Task goal:
Show every line of the data where the word "page" can be found.

(Dataset entries)
▬▬▬▬▬▬▬▬▬▬

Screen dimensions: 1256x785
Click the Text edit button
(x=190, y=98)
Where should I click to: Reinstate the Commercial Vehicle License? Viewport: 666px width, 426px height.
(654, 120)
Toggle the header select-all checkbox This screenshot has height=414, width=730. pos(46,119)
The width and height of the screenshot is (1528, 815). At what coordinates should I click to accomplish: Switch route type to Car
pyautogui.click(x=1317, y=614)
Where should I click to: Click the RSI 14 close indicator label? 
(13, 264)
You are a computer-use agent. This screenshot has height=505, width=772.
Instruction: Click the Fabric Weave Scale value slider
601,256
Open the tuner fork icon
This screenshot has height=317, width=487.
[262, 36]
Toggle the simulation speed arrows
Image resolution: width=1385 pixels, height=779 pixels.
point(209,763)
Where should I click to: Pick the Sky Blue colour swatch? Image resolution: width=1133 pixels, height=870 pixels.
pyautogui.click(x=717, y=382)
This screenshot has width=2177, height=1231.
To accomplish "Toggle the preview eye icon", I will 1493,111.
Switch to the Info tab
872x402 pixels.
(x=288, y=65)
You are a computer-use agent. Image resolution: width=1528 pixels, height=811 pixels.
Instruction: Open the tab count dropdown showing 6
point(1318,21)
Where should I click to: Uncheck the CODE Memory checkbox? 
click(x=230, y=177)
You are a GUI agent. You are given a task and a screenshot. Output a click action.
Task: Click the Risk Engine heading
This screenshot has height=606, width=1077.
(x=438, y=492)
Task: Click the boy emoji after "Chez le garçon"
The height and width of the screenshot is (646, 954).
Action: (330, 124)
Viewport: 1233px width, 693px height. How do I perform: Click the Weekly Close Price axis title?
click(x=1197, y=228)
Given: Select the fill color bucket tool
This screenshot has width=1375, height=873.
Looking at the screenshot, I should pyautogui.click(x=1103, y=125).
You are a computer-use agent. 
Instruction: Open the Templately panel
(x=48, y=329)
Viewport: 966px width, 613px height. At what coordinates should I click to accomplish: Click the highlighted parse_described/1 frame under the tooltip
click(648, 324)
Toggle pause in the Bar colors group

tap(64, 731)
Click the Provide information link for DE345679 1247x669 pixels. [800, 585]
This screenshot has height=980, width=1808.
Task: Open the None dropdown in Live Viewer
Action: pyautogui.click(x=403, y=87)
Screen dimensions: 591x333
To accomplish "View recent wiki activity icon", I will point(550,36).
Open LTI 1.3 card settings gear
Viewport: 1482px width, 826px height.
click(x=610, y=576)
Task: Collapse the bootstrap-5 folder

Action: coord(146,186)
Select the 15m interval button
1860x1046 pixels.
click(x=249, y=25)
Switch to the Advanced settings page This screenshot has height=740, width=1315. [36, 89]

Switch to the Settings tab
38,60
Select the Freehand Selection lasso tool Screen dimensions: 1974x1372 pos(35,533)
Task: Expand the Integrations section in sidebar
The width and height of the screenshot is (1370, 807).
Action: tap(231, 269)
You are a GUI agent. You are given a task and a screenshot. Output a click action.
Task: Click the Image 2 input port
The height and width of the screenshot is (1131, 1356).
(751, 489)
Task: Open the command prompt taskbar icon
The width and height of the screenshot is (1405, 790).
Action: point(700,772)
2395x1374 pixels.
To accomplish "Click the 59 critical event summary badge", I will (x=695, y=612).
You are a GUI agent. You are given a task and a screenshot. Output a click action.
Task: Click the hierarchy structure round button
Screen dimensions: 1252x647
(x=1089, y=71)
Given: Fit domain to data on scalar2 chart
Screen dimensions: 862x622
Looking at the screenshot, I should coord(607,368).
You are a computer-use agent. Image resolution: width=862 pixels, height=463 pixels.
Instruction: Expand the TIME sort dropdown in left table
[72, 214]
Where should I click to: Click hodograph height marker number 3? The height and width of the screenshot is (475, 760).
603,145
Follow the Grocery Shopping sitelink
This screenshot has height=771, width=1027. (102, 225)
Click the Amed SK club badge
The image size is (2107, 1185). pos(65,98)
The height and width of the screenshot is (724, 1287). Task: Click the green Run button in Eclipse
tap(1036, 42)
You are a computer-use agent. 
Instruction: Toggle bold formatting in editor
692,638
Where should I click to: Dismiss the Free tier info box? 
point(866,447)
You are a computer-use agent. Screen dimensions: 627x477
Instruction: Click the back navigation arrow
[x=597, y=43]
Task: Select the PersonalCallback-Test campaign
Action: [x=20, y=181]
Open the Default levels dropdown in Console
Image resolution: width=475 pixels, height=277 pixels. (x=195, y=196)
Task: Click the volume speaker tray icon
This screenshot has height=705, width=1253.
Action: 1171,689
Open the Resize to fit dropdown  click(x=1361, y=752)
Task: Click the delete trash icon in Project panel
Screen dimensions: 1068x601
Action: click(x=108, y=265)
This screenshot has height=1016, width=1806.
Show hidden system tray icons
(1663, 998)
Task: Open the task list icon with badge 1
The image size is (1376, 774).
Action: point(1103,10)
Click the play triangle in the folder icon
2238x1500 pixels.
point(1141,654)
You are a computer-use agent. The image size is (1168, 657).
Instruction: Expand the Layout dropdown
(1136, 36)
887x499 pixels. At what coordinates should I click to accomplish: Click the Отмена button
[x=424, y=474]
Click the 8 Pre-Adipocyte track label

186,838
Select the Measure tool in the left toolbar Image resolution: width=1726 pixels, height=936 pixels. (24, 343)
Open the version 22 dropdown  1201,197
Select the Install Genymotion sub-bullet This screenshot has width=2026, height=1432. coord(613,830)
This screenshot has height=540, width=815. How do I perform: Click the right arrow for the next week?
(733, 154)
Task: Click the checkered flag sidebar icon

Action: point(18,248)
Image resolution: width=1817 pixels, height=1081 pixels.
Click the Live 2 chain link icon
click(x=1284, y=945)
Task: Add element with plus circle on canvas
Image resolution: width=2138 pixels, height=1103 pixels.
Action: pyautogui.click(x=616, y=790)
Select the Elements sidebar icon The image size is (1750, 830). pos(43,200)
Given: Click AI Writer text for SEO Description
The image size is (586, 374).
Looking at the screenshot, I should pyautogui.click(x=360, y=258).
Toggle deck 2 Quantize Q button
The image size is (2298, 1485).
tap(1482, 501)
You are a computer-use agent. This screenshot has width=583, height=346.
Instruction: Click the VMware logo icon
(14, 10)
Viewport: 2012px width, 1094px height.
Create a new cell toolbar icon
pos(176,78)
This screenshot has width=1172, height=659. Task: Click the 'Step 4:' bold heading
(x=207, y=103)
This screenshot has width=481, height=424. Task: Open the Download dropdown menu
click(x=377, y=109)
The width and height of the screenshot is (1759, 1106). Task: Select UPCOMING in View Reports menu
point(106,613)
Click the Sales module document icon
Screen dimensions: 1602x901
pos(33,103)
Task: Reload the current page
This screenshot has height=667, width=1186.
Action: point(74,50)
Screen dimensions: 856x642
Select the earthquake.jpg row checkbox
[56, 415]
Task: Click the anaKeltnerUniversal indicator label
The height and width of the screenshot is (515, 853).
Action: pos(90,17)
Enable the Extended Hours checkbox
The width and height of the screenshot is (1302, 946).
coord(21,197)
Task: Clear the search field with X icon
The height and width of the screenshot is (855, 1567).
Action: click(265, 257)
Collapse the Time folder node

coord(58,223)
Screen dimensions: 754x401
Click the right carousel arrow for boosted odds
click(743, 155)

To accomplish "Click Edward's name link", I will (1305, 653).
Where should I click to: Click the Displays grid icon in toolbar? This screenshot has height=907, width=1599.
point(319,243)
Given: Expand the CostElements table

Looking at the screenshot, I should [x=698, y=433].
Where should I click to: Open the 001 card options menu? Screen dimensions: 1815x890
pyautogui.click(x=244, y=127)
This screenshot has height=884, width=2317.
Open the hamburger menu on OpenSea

▬▬▬▬▬▬▬▬▬▬

Result of the exercise:
Switch to the Advanced settings page This screenshot has height=740, width=1315. [36, 89]
Task: Reload the current page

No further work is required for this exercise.